◆ YOUR GOAL
Every line of the material is to be reproduced verbatim.
* * * * *
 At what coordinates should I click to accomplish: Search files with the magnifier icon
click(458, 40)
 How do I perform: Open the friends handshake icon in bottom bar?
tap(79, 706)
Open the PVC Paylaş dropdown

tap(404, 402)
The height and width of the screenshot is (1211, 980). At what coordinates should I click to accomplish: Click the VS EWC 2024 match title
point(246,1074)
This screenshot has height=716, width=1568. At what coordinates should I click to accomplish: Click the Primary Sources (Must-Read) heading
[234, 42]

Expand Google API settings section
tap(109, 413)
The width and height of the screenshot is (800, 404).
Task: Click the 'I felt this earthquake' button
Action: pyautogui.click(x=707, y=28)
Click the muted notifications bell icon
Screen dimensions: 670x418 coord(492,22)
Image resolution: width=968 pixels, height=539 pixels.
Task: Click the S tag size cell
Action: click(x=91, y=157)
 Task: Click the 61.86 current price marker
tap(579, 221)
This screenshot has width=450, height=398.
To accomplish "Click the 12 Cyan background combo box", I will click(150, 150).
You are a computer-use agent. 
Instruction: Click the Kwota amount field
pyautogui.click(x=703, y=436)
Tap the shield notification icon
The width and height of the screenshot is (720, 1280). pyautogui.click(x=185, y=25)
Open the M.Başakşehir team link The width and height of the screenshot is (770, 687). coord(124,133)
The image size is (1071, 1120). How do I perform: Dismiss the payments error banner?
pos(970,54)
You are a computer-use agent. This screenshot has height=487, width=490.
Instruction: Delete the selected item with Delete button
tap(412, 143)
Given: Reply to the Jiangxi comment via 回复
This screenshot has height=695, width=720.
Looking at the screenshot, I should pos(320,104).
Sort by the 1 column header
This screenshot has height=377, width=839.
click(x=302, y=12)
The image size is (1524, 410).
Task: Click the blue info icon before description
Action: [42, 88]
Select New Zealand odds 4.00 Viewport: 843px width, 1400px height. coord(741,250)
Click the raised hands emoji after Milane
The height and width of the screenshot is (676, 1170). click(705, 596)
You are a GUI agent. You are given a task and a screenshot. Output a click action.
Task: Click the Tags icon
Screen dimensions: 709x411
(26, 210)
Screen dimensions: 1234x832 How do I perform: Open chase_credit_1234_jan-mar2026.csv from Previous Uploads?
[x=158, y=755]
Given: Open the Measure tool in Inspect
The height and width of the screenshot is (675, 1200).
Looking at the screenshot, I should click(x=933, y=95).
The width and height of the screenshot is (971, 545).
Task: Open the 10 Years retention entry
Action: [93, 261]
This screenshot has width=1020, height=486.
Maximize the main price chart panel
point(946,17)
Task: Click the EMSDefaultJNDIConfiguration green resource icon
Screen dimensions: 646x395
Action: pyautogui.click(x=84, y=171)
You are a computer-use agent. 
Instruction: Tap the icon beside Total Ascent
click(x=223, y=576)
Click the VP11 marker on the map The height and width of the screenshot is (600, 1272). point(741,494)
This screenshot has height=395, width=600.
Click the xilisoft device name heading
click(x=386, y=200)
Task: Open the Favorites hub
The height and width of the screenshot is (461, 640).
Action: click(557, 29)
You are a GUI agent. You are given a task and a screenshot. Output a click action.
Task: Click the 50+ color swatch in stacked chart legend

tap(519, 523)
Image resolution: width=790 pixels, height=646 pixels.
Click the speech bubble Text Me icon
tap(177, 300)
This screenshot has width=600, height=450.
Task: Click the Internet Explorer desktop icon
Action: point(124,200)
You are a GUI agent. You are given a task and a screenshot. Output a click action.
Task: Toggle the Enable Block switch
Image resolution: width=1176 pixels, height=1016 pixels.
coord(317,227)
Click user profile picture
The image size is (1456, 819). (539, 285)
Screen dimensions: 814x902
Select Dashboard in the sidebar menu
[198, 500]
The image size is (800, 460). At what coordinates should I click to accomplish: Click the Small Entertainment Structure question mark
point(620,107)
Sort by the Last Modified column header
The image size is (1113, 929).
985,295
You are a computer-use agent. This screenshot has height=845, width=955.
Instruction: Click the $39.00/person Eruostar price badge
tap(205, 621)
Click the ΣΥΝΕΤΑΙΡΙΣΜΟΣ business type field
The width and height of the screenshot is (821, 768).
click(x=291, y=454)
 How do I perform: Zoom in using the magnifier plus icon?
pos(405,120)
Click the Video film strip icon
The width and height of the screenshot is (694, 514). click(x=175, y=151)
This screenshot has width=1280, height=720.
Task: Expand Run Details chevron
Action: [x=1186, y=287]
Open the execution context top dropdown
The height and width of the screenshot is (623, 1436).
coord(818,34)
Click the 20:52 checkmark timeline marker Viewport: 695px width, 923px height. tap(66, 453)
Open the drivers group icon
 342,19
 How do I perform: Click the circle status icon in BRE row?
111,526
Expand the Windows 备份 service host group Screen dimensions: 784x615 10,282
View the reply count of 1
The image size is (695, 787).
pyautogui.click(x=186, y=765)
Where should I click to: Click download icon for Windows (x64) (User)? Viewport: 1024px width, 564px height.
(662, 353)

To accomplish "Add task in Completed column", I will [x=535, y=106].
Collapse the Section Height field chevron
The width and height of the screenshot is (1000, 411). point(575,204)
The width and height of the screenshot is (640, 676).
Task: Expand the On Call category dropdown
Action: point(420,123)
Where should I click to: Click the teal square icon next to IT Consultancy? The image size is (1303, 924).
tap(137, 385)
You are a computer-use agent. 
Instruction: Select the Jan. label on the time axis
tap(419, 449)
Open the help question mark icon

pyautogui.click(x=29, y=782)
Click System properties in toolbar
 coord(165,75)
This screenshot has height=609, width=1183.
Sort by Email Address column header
* * * * *
◆ SOLUTION TO THE EXERCISE
 At what coordinates should I click to accomplish: Search files with the magnifier icon
click(458, 40)
 How do I perform: Open the friends handshake icon in bottom bar?
tap(79, 706)
Open the PVC Paylaş dropdown

tap(404, 402)
The height and width of the screenshot is (1211, 980). At what coordinates should I click to accomplish: Click the VS EWC 2024 match title
point(246,1074)
This screenshot has height=716, width=1568. At what coordinates should I click to accomplish: Click the Primary Sources (Must-Read) heading
[234, 42]

Expand Google API settings section
tap(109, 413)
The width and height of the screenshot is (800, 404).
Task: Click the 'I felt this earthquake' button
Action: pyautogui.click(x=707, y=28)
Click the muted notifications bell icon
Screen dimensions: 670x418 coord(492,22)
Image resolution: width=968 pixels, height=539 pixels.
Task: Click the S tag size cell
Action: click(x=91, y=157)
 Task: Click the 61.86 current price marker
tap(579, 221)
This screenshot has width=450, height=398.
To accomplish "Click the 12 Cyan background combo box", I will click(150, 150).
You are a computer-use agent. 
Instruction: Click the Kwota amount field
pyautogui.click(x=703, y=436)
Tap the shield notification icon
The width and height of the screenshot is (720, 1280). pyautogui.click(x=185, y=25)
Open the M.Başakşehir team link The width and height of the screenshot is (770, 687). coord(124,133)
The image size is (1071, 1120). How do I perform: Dismiss the payments error banner?
pos(970,54)
You are a computer-use agent. This screenshot has height=487, width=490.
Instruction: Delete the selected item with Delete button
tap(412, 143)
Given: Reply to the Jiangxi comment via 回复
This screenshot has height=695, width=720.
Looking at the screenshot, I should pos(320,104).
Sort by the 1 column header
This screenshot has height=377, width=839.
click(x=302, y=12)
The image size is (1524, 410).
Task: Click the blue info icon before description
Action: [42, 88]
Select New Zealand odds 4.00 Viewport: 843px width, 1400px height. coord(741,250)
Click the raised hands emoji after Milane
The height and width of the screenshot is (676, 1170). click(705, 596)
You are a GUI agent. You are given a task and a screenshot. Output a click action.
Task: Click the Tags icon
Screen dimensions: 709x411
(26, 210)
Screen dimensions: 1234x832 How do I perform: Open chase_credit_1234_jan-mar2026.csv from Previous Uploads?
[x=158, y=755]
Given: Open the Measure tool in Inspect
The height and width of the screenshot is (675, 1200).
Looking at the screenshot, I should click(x=933, y=95).
The width and height of the screenshot is (971, 545).
Task: Open the 10 Years retention entry
Action: [93, 261]
This screenshot has width=1020, height=486.
Maximize the main price chart panel
point(946,17)
Task: Click the EMSDefaultJNDIConfiguration green resource icon
Screen dimensions: 646x395
Action: pyautogui.click(x=84, y=171)
You are a computer-use agent. 
Instruction: Tap the icon beside Total Ascent
click(x=223, y=576)
Click the VP11 marker on the map The height and width of the screenshot is (600, 1272). point(741,494)
This screenshot has height=395, width=600.
Click the xilisoft device name heading
click(x=386, y=200)
Task: Open the Favorites hub
The height and width of the screenshot is (461, 640).
Action: click(557, 29)
You are a GUI agent. You are given a task and a screenshot. Output a click action.
Task: Click the 50+ color swatch in stacked chart legend

tap(519, 523)
Image resolution: width=790 pixels, height=646 pixels.
Click the speech bubble Text Me icon
tap(177, 300)
This screenshot has width=600, height=450.
Task: Click the Internet Explorer desktop icon
Action: point(124,200)
You are a GUI agent. You are given a task and a screenshot. Output a click action.
Task: Toggle the Enable Block switch
Image resolution: width=1176 pixels, height=1016 pixels.
coord(317,227)
Click user profile picture
The image size is (1456, 819). (539, 285)
Screen dimensions: 814x902
Select Dashboard in the sidebar menu
[198, 500]
The image size is (800, 460). At what coordinates should I click to accomplish: Click the Small Entertainment Structure question mark
point(620,107)
Sort by the Last Modified column header
The image size is (1113, 929).
985,295
You are a computer-use agent. This screenshot has height=845, width=955.
Instruction: Click the $39.00/person Eruostar price badge
tap(205, 621)
Click the ΣΥΝΕΤΑΙΡΙΣΜΟΣ business type field
The width and height of the screenshot is (821, 768).
click(x=291, y=454)
 How do I perform: Zoom in using the magnifier plus icon?
pos(405,120)
Click the Video film strip icon
The width and height of the screenshot is (694, 514). click(x=175, y=151)
This screenshot has width=1280, height=720.
Task: Expand Run Details chevron
Action: [x=1186, y=287]
Open the execution context top dropdown
The height and width of the screenshot is (623, 1436).
coord(818,34)
Click the 20:52 checkmark timeline marker Viewport: 695px width, 923px height. tap(66, 453)
Open the drivers group icon
 342,19
 How do I perform: Click the circle status icon in BRE row?
111,526
Expand the Windows 备份 service host group Screen dimensions: 784x615 10,282
View the reply count of 1
The image size is (695, 787).
pyautogui.click(x=186, y=765)
Where should I click to: Click download icon for Windows (x64) (User)? Viewport: 1024px width, 564px height.
(662, 353)

To accomplish "Add task in Completed column", I will [x=535, y=106].
Collapse the Section Height field chevron
The width and height of the screenshot is (1000, 411). point(575,204)
The width and height of the screenshot is (640, 676).
Task: Expand the On Call category dropdown
Action: point(420,123)
Where should I click to: Click the teal square icon next to IT Consultancy? The image size is (1303, 924).
tap(137, 385)
You are a computer-use agent. 
Instruction: Select the Jan. label on the time axis
tap(419, 449)
Open the help question mark icon

pyautogui.click(x=29, y=782)
Click System properties in toolbar
 coord(165,75)
This screenshot has height=609, width=1183.
Sort by Email Address column header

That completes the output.